◆ Excerpt provided ◆
──────────────────────────────

To ensure a comprehensive and effective training, our network is optimized via a multi-output supervision strategy. The decoder produces segmentation predictions at three distinct scales. Outputs from coarser scales, referred to as auxiliary outputs, provide intermediate supervision signals. This deep supervision technique ensures that feature representations across all network depths are effectively optimized.

Furthermore, our SGE generates a dedicated edge map. This output is directly supervised by ground-truth boundary maps, compelling the SGE to explicitly learn high-fidelity structural guidance. This ensures that the guidance provided to our core module SGDC is both accurate and rich in essential boundary details.


\subsection{Structure Guidance Extractor}

The SGE module, detailed in Fig.~\ref{fig:1} (b), is designed to generate the high-fidelity structural guidance essential for our SGDC mechanism. Its core innovation lies in the decoupling of two distinct tasks: generating a single channel edge map for explicit supervision and a multi-channel structural guidance feature for the SGDC modules. This design is crucial because the ideal representations for these tasks differ; supervision requires sharp, precise contours, whereas guidance benefits from richer, multi-dimensional information. The SGE workflow begins by processing features from two distinct network stages: the deep, semantic-rich features from the final encoder block and the shallow, high-resolution features from the first encoder. To align their channel dimensions and ensure computational efficiency, the deep features are first projected into a lower-dimensional space via a $1 \times 1$ convolution. Both feature streams are then processed to extract structural details. In contrast to methods using learnable convolutions for this task, we employ a classic, non-trainable Sobel operator whose fixed kernels explicitly inject a stable and efficient structural guidance into the network, obviating the need to learn basic gradient extraction from scratch. We consciously employ a deterministic Sobel operator over learnable convolutions for this stage. While learnable layers offer flexibility, they are prone to overfitting to specific semantic textures in deep networks, potentially diluting the purity of boundary cues. The fixed Sobel operator acts as a 'structural anchor', ensuring that the extracted guidance remains strictly faithful to geometric gradients regardless of the varying semantic contexts. This injects a stable, domain-independent structural prior into the dynamic mechanism. This process is enhanced through an "Edge Modulation" operation, formulated as:

\begin{equation}F_{mod} = F_{in} \odot \sigma\left(\sqrt{(F_{in} * K_x)^2 + (F_{in} * K_y)^2}\right)
\end{equation}

\noindent where $F_{in}$ is the input feature, $*$ denotes convolution with the Sobel kernels ($K_x, K_y$), $\odot$ the element-wise multiplication, and $\sigma$ is the Sigmoid function. This operation selectively amplifies feature activations corresponding to edges. During the fusion stage, the processed deep and shallow features are concatenated. This combined feature map is then passed through a $3 \times 3$ convolution to promote effective interaction and integration. Finally, this refined feature is fed into two independent convolutional heads to generate the decoupled outputs. The single channel edge map is directly supervised by ground-truth boundary maps to ensure localization accuracy, while the Structural Guidance is passed to the SGDC modules, providing the essential high-frequency information that enables effective boundary-aware feature refinement.

──────────────────────────────

◆ Supplied material ◆
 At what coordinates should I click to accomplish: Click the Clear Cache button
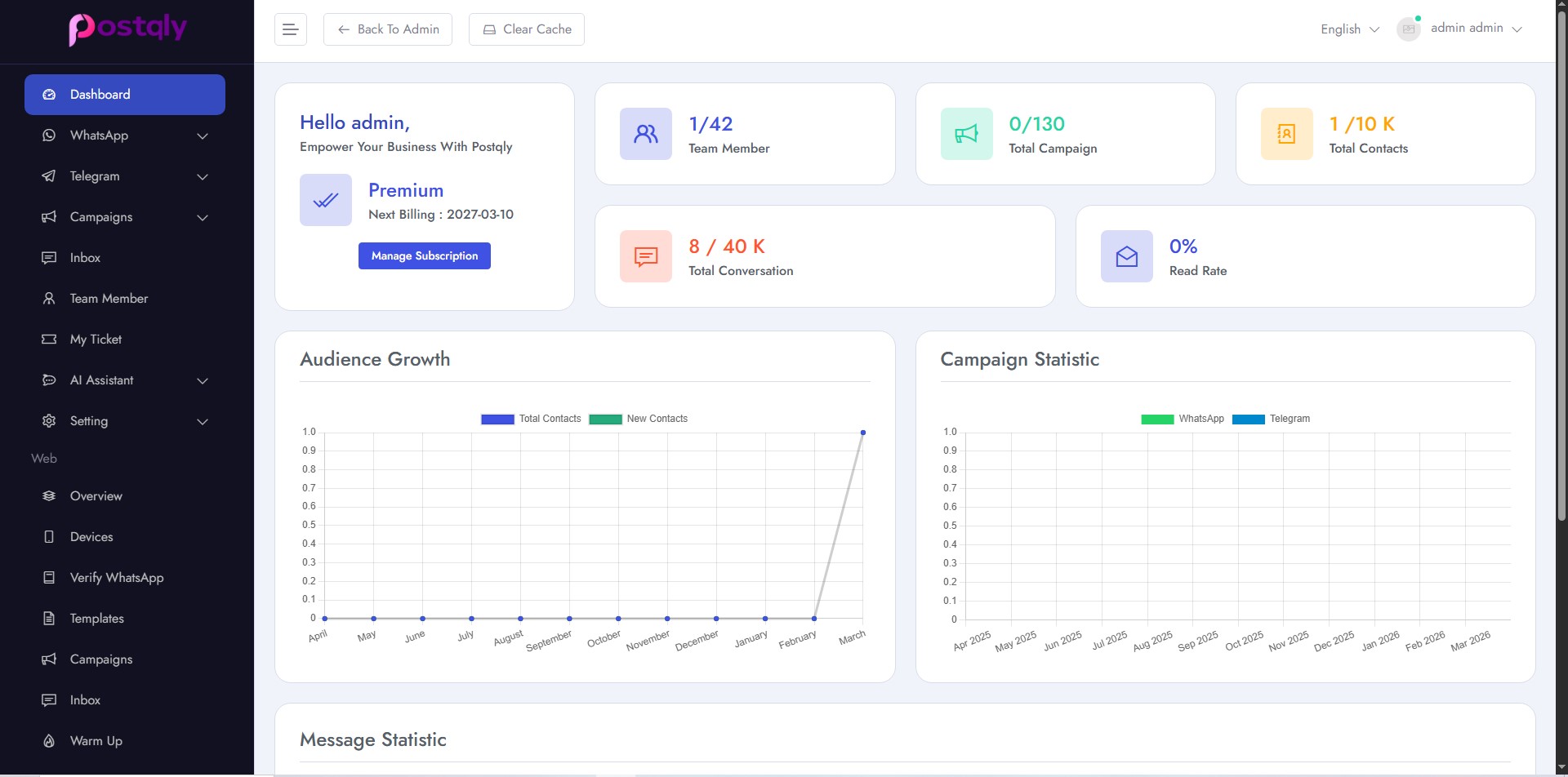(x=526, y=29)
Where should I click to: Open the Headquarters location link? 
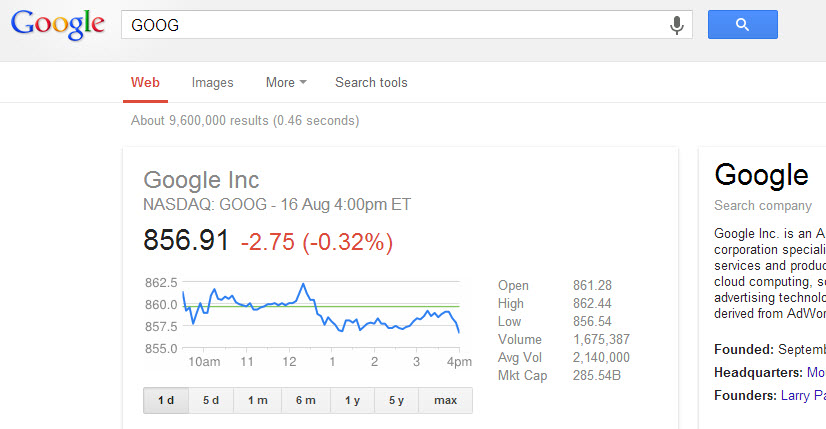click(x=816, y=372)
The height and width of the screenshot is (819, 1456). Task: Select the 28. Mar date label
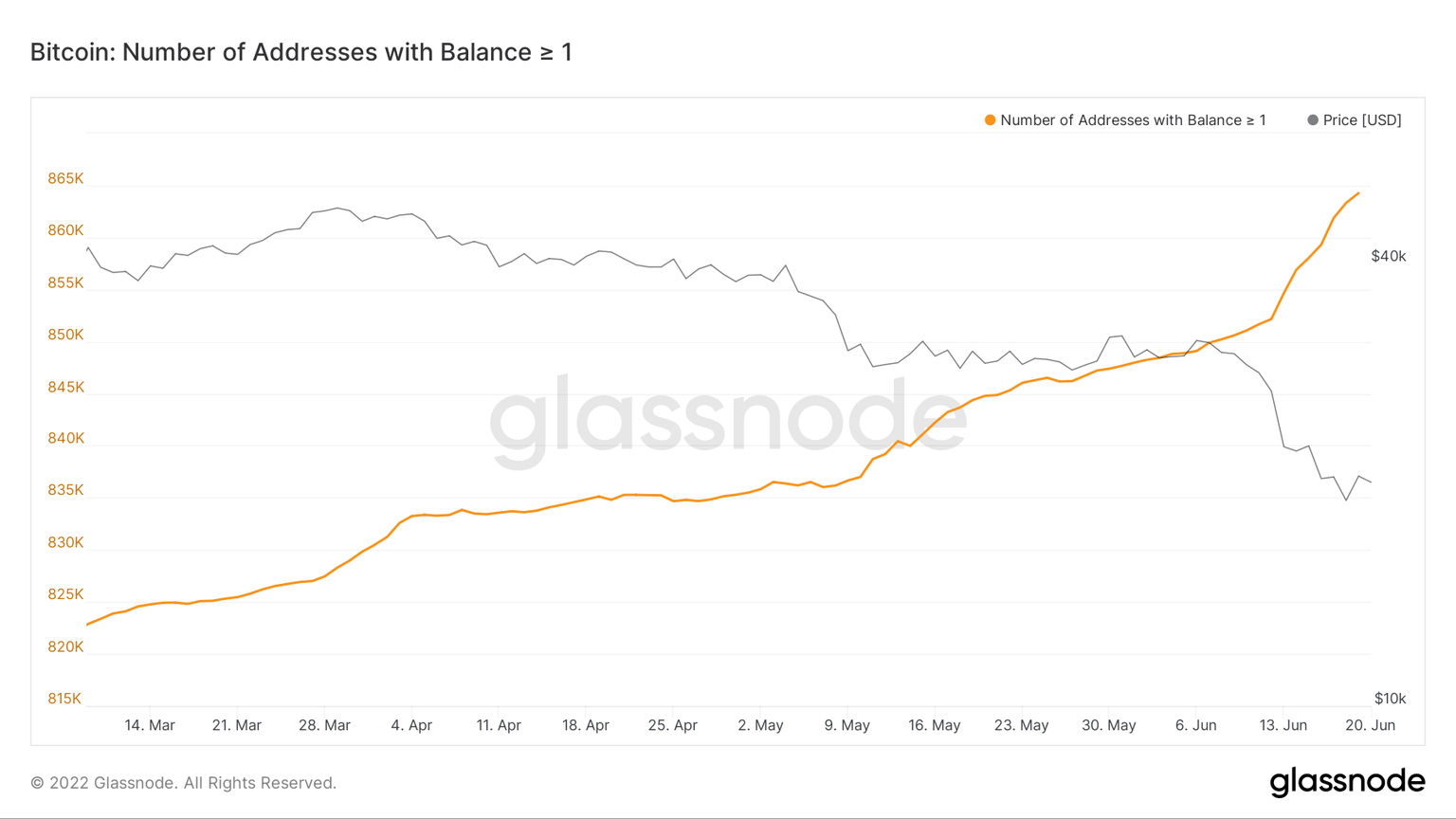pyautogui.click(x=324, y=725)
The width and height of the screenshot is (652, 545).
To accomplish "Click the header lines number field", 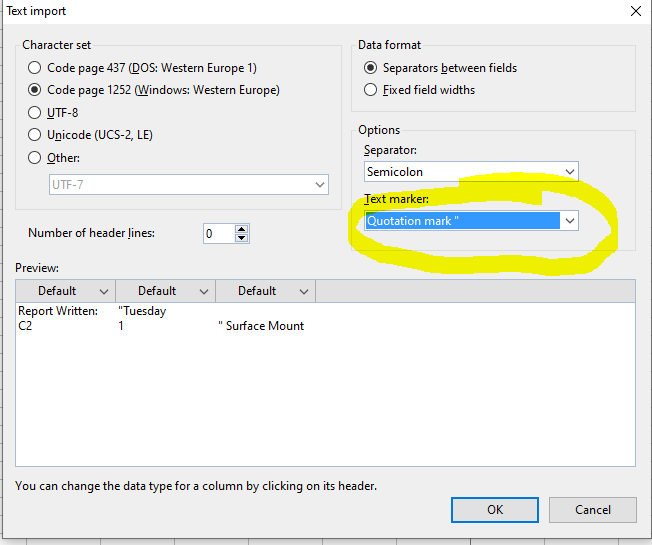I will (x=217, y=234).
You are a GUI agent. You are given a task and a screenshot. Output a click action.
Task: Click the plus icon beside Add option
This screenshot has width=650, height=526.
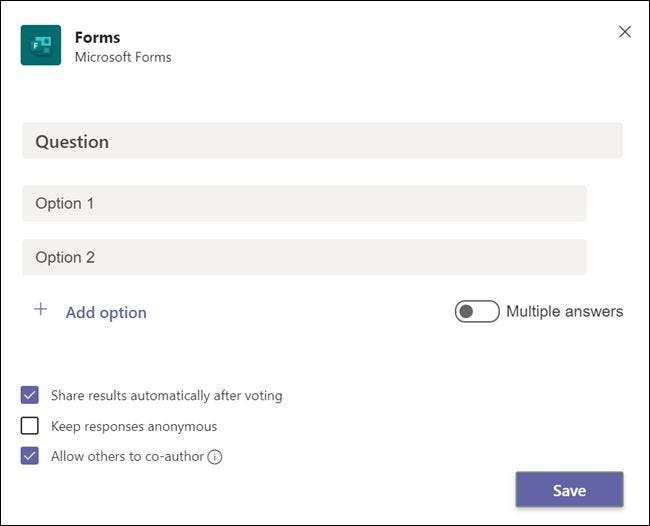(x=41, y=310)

──────────────────────────────

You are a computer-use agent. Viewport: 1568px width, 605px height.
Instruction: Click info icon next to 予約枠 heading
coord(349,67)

──────────────────────────────

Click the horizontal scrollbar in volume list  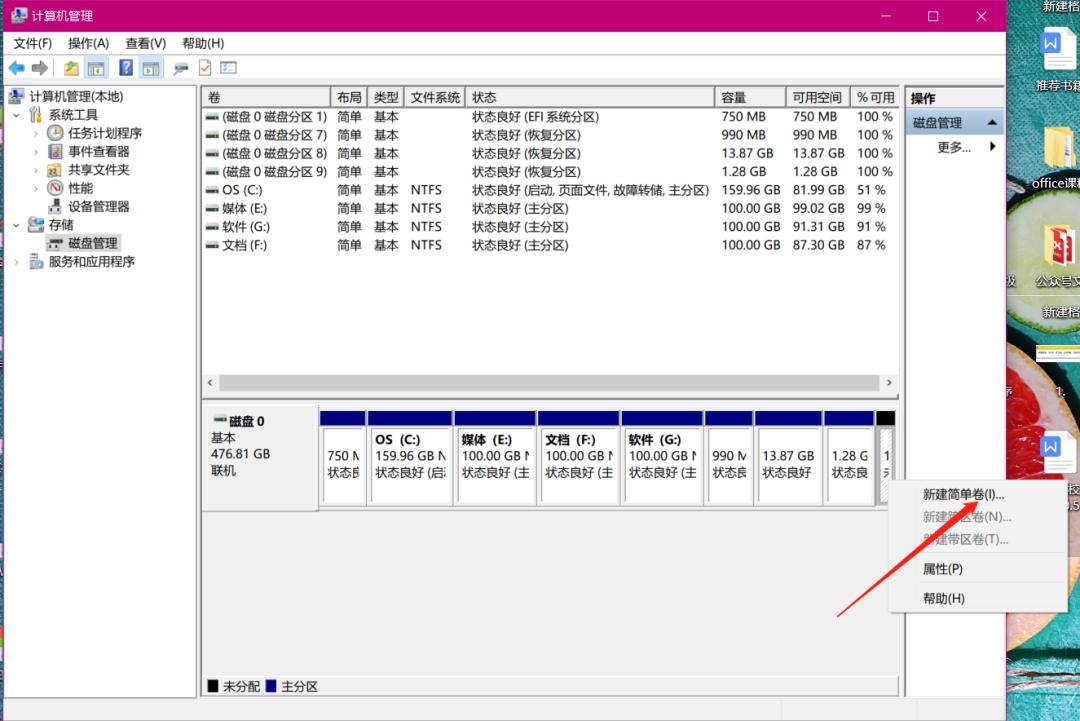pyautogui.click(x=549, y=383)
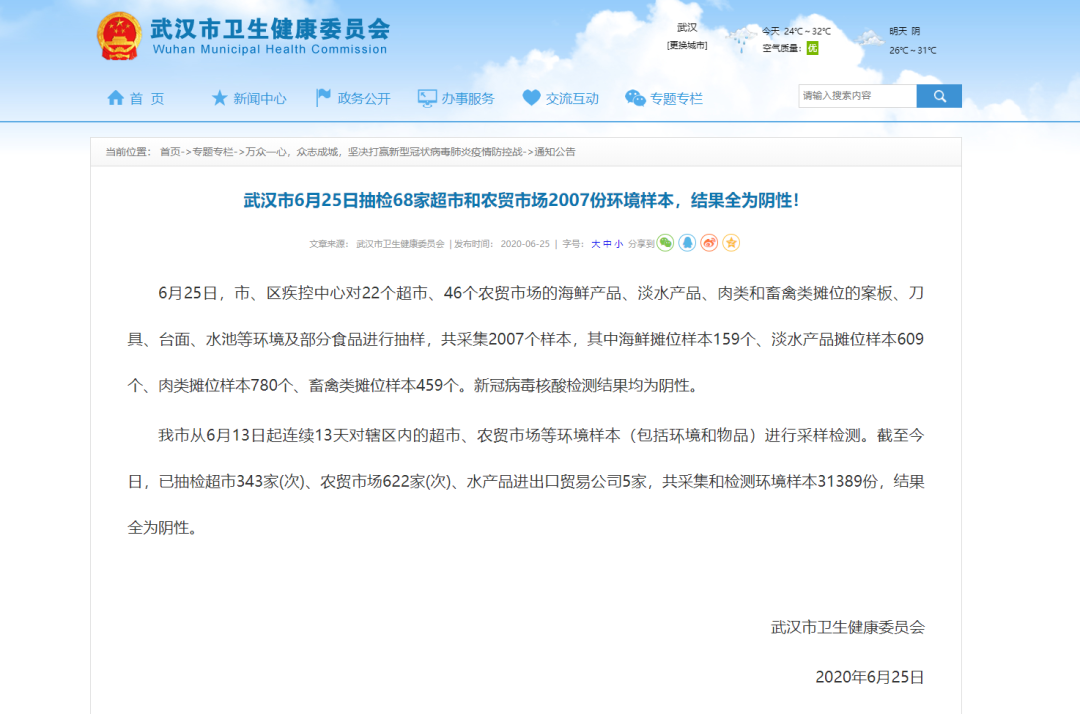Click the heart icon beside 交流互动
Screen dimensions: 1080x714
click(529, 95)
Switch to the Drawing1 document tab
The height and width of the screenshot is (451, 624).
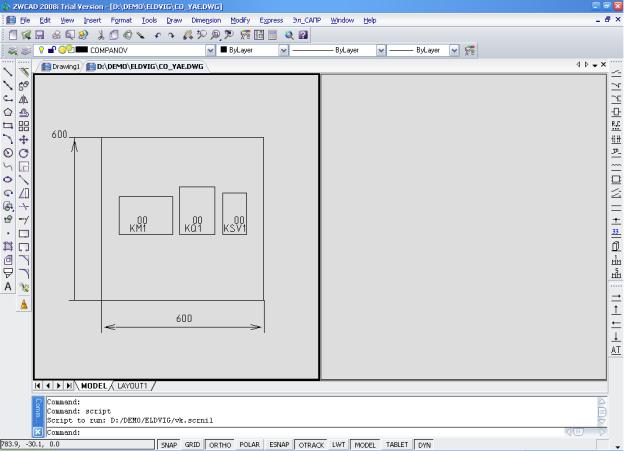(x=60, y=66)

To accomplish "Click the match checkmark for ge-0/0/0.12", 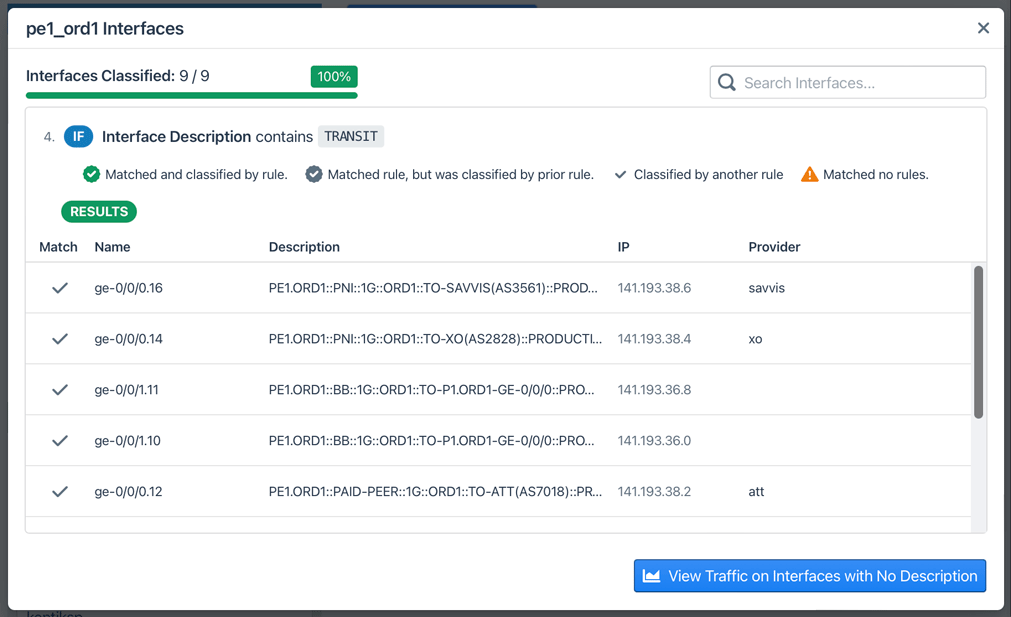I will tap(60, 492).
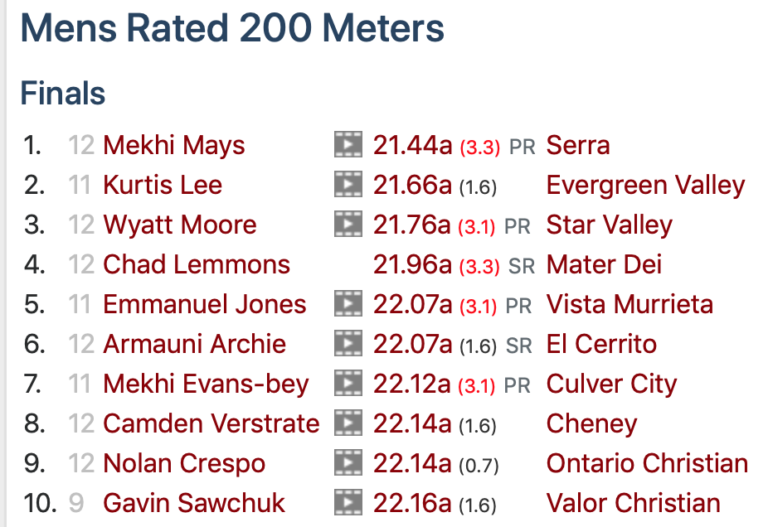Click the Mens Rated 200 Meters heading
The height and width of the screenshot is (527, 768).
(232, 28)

──────────────────────────────

◆ Exercise ◆
From the excerpt about the Structure Guidance Extractor, return word for word the span that begins at "To ensure a" and stops after "essential boundary details.".

◆ Result ◆
To ensure a comprehensive and effective training, our network is optimized via a multi-output supervision strategy. The decoder produces segmentation predictions at three distinct scales. Outputs from coarser scales, referred to as auxiliary outputs, provide intermediate supervision signals. This deep supervision technique ensures that feature representations across all network depths are effectively optimized.

Furthermore, our SGE generates a dedicated edge map. This output is directly supervised by ground-truth boundary maps, compelling the SGE to explicitly learn high-fidelity structural guidance. This ensures that the guidance provided to our core module SGDC is both accurate and rich in essential boundary details.